On March 18, the Centers for Medicare and Medicaid Services (CMS) launched its Medicare Care Choices Model, which aims to develop payment systems that allow greater beneficiary access to “comfort and rehabilitative care in Medicare and Medicaid.” The program will test improvements to certain Medicare beneficiaries’ quality of life while they receive palliative services from certain hospice providers and curative services from their other care providers.

Advocates believe patients who have access to hospice alongside curative services have better experiences and their families demonstrate higher satisfaction with their loved one’s care. In any case, there’s often no distinction between treatments that prolong life and those that increase quality of life, according to Dr. Meier.

Advanced planning for patients

Despite the political toxicity around the issue, some lawmakers are sincerely working on improving end-of-life care. Wider use of the Physician Orders for Life-Sustaining Treatment (POLST) program could help the situation, says Dr. Brummel-Smith. Right now, POLST is a state-by-state issue, but he would prefer a federal form and registry, with 24/7 access.

 “We’re a long ways from that, but it’s a goal worth pursuing,” he says.

Dr. Montgomery would like to see interstate recognition of POLST forms and inclusion of POLST in EHR, as well as POLST becoming connected to Medicare and Medicaid.

“It would be quite a step forward if that could happen,” she says.

POLST documents are intended for use for patients with serious illness or frailty, whereas advance directives are intended to make medical wishes known to loved ones. Patient wishes may be documented in a POLST form, which translates the shared decisions into actionable medical orders.

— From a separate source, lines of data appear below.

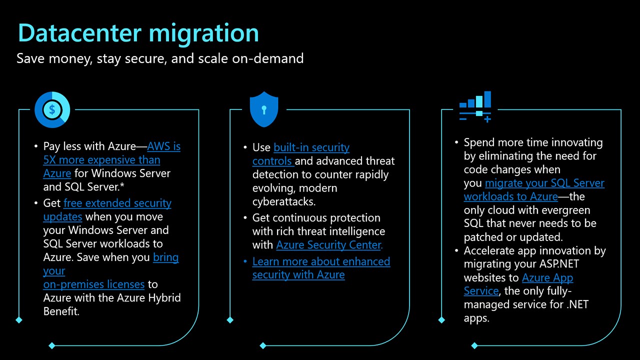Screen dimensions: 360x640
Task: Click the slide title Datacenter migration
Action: tap(138, 33)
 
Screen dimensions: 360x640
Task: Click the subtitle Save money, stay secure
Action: tap(160, 58)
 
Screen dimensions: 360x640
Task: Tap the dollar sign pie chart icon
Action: tap(52, 110)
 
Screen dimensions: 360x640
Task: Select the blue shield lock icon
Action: tap(264, 109)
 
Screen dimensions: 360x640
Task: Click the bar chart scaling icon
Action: tap(476, 106)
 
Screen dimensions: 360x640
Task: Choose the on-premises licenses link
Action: tap(94, 284)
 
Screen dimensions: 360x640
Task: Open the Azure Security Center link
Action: tap(329, 245)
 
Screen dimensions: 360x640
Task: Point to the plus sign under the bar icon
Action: tap(487, 120)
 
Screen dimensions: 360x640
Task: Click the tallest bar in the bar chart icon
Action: tap(488, 99)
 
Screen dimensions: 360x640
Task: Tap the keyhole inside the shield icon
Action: tap(264, 110)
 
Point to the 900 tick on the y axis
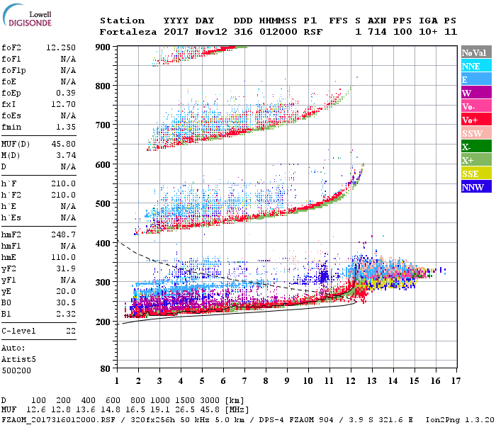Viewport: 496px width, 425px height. point(103,47)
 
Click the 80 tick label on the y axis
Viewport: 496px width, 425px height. point(105,369)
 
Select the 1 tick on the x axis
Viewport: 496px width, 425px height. point(115,380)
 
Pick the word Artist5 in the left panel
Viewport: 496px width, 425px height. point(19,359)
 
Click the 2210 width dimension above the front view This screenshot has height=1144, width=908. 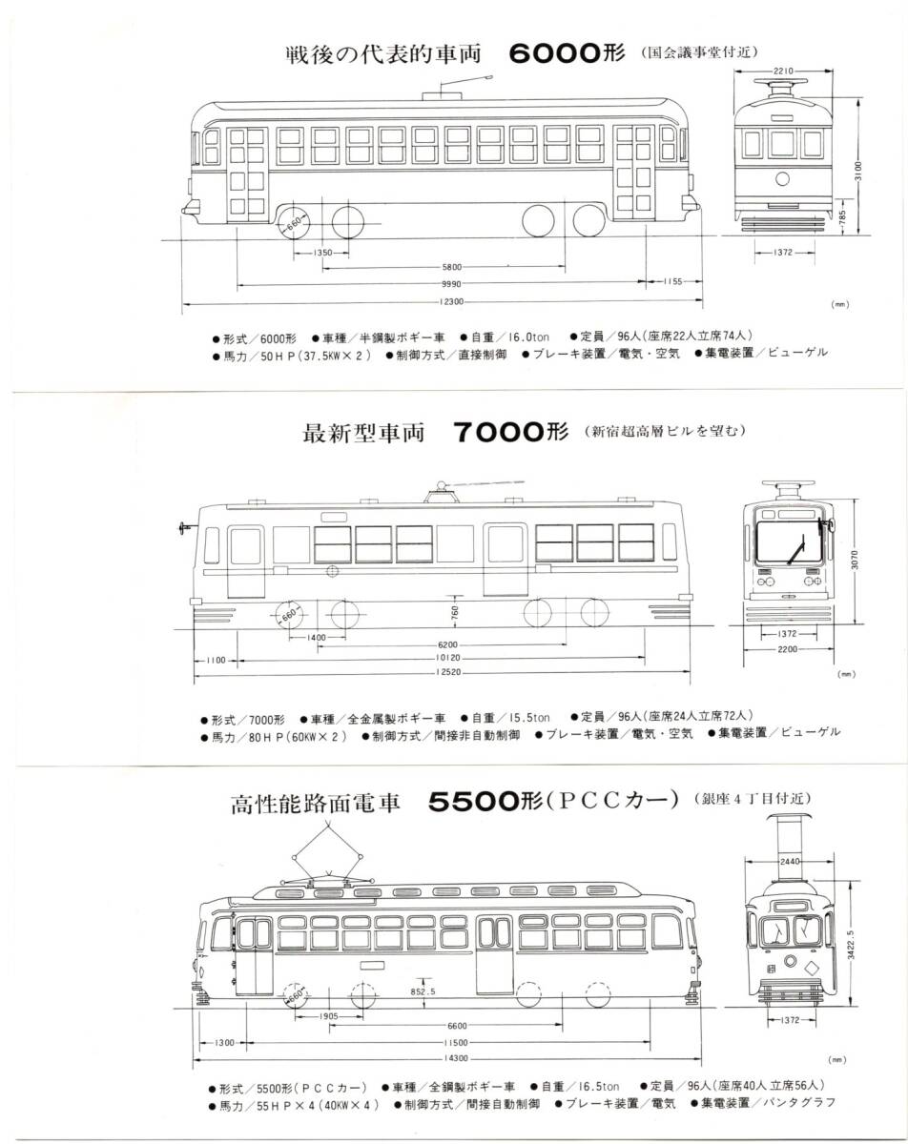tap(785, 71)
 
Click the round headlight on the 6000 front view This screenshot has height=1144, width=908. tap(783, 178)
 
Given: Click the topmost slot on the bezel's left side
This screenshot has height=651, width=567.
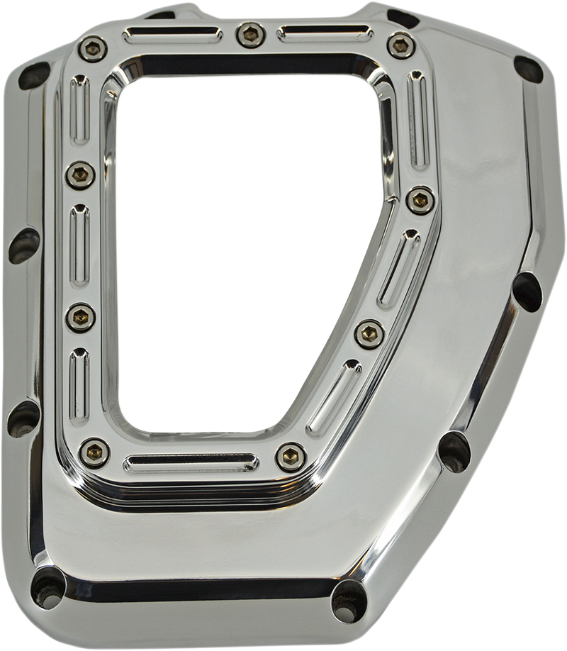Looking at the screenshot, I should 77,108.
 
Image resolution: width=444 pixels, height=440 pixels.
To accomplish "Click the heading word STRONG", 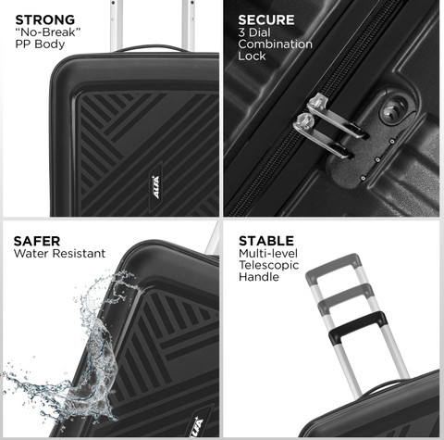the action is pyautogui.click(x=45, y=20).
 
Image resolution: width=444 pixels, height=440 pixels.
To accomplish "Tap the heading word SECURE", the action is pyautogui.click(x=266, y=20).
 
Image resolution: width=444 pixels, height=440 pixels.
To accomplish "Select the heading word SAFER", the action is pyautogui.click(x=37, y=241).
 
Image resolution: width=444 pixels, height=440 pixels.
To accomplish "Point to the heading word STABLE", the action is pyautogui.click(x=266, y=241).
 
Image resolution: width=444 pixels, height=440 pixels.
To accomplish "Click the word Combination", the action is pyautogui.click(x=276, y=44).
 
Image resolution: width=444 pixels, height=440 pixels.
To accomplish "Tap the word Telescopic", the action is pyautogui.click(x=269, y=265).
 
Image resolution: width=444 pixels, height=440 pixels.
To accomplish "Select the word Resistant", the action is pyautogui.click(x=79, y=254).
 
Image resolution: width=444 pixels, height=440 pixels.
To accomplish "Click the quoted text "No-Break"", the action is pyautogui.click(x=48, y=32).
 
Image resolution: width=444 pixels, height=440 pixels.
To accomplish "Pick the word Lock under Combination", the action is pyautogui.click(x=252, y=56).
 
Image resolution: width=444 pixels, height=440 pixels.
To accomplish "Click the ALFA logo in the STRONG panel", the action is pyautogui.click(x=156, y=187).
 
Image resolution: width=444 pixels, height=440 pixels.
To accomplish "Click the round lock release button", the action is pyautogui.click(x=394, y=110).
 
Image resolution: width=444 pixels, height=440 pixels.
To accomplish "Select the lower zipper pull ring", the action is pyautogui.click(x=303, y=122).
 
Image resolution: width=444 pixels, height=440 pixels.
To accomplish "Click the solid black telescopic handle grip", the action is pyautogui.click(x=358, y=327).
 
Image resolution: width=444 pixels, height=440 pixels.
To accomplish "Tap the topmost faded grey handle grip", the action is pyautogui.click(x=333, y=268).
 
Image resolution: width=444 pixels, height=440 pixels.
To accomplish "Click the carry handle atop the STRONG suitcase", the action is pyautogui.click(x=150, y=47).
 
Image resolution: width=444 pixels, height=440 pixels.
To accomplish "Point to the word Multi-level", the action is pyautogui.click(x=268, y=254).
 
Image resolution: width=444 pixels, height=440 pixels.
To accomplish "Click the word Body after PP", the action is pyautogui.click(x=50, y=44).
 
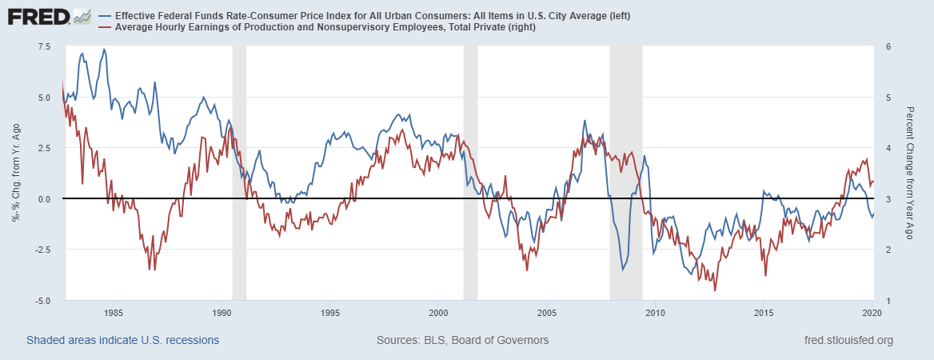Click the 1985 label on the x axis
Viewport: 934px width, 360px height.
113,313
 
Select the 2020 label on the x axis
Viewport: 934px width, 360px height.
872,313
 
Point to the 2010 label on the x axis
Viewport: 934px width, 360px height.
655,313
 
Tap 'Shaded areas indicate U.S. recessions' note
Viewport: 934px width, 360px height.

In August 2013, Sen. Mark R. Warner (D-Va.) and Sen. Johnny Isakson (R-Ga.) introduced The Care Planning Act (S. 1439), which is “designed to give people with serious illness the freedom to make more informed choices about their care, and the power to have those choices honored … It offers a patient centered approach to preplanning for care,” according to Warner’s office.

Dr. Montgomery believes the bill is a good sign that lawmakers are addressing preplanning issues.

S. 1439 would amend Medicare and Medicaid to reimburse physicians for conversations about end-of-life care, through a new benefit called Planning Services, and would direct the Department of Health and Human Services to develop metrics for the match between a patient’s values and the treatment he or she receives.

Among numerous other initiatives, the bill would also direct the Center for Medicare and Medicaid Innovation to conduct an Advanced Illness Coordination Services demonstration that would “deliver wrap-around, home-based services to beneficiaries who need assistance with two or more progressive disease–related activities of daily living.”

Earlier, in March 2013, Rep. Earl Blumenauer (D-Ore.) had introduced H.R. 1173, the “Personalize Your Care Act of 2013.” Quite a bit narrower in scope, it “would provide Medicare and Medicaid coverage for voluntary consultations between patients and their doctors about advance care planning. It would also ensure that an individual’s electronic health record is able to display his or her current advance directive and/or [POLST], so that his or her wishes are easily accessible and respected,” according to Blumenauer’s office.

Although the bill has not moved from the House Subcommittee on Health since it was introduced, a Blumenauer staffer said that as of early April, the bill had 56 co-sponsors, mostly Democrats, but also a handful of Republicans.

Although all of these measures, and others, have some potential to improve how end-of-life care is handled in this country, they likely won’t be nearly enough, given the enormous financial and demographic factors in play.

“The healthcare system that exists today will not be the one that exists in 2020 or 2030,” says Dr. Montgomery. “It won’t be a matter of making tweaks here and there.”

Dr. Lynn goes further. To really change things, she says, “It’s going to take a revolution in the public eye.”